Jack Tuero
- Full name: Jack Meredith Tuero
- Country (sports): United States
- Born: July 3, 1926 Waco, Texas, U.S.
- Died: October 27, 2004 (aged 78)

Grand Slam singles results
- US Open: QF (1943)

Grand Slam doubles results
- US Open: F (1945)

= Jack Tuero =

American tennis player

Jack Meredith Tuero (July 3, 1926 –- October 27, 2004) was an American tennis player. He is a member of the Louisiana Tennis Hall of Fame. His niece Linda Tuero was also a tennis player.

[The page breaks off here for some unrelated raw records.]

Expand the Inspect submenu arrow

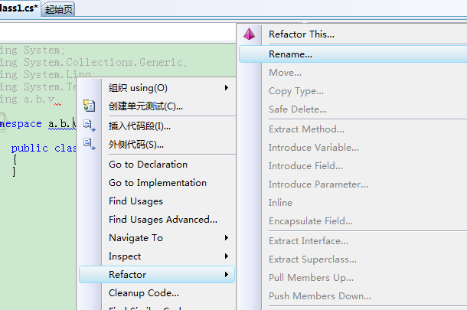point(227,256)
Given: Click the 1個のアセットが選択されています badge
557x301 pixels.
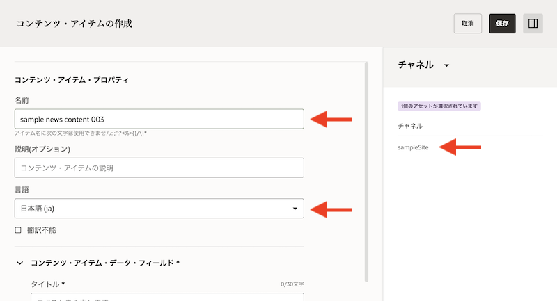Looking at the screenshot, I should coord(439,106).
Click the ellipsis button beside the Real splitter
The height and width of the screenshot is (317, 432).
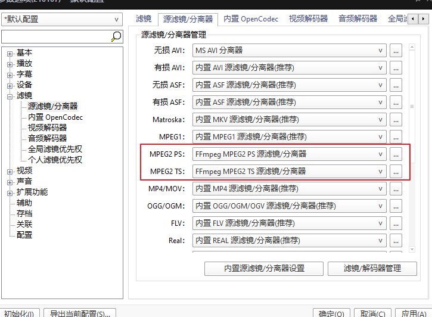[x=396, y=241]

Tuero was the son of Cuban-born baseball pitcher Oscar Tuero, who played for the St. Louis Cardinals. He lived in various cities growing up as his father had stints at several minor league teams and once he moved to New Orleans he began excelling at tennis. As a 17-year-old in 1943 he made the quarter-finals of the U.S. National Championships.

A varsity tennis player for Tulane University, Tuero won all but one of his 60 conference matches and was the NCAA singles champion in 1949, coming from two sets down against Sam Match in the title decider.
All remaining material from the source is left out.